··· Entries shown ···

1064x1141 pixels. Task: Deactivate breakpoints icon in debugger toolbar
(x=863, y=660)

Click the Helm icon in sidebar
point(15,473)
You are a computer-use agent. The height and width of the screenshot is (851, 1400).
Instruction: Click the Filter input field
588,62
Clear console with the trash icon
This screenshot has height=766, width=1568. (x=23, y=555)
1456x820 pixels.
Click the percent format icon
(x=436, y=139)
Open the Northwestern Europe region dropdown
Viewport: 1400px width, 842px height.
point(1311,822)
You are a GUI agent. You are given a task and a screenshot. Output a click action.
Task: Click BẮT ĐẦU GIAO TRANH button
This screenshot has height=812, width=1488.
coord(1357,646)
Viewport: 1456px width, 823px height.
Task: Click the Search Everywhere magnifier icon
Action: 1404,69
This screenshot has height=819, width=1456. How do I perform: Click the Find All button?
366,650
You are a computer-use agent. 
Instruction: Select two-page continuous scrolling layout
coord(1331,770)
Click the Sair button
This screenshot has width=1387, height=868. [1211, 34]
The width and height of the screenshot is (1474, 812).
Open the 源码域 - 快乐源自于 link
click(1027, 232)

···

→ Task statement:
Pull out each record as written and restate it exactly.

→ Your solution:
1064x1141 pixels. Task: Deactivate breakpoints icon in debugger toolbar
(x=863, y=660)

Click the Helm icon in sidebar
point(15,473)
You are a computer-use agent. The height and width of the screenshot is (851, 1400).
Instruction: Click the Filter input field
588,62
Clear console with the trash icon
This screenshot has height=766, width=1568. (x=23, y=555)
1456x820 pixels.
Click the percent format icon
(x=436, y=139)
Open the Northwestern Europe region dropdown
Viewport: 1400px width, 842px height.
point(1311,822)
You are a GUI agent. You are given a task and a screenshot. Output a click action.
Task: Click BẮT ĐẦU GIAO TRANH button
This screenshot has height=812, width=1488.
coord(1357,646)
Viewport: 1456px width, 823px height.
Task: Click the Search Everywhere magnifier icon
Action: 1404,69
This screenshot has height=819, width=1456. How do I perform: Click the Find All button?
366,650
You are a computer-use agent. 
Instruction: Select two-page continuous scrolling layout
coord(1331,770)
Click the Sair button
This screenshot has width=1387, height=868. [1211, 34]
The width and height of the screenshot is (1474, 812).
Open the 源码域 - 快乐源自于 link
click(1027, 232)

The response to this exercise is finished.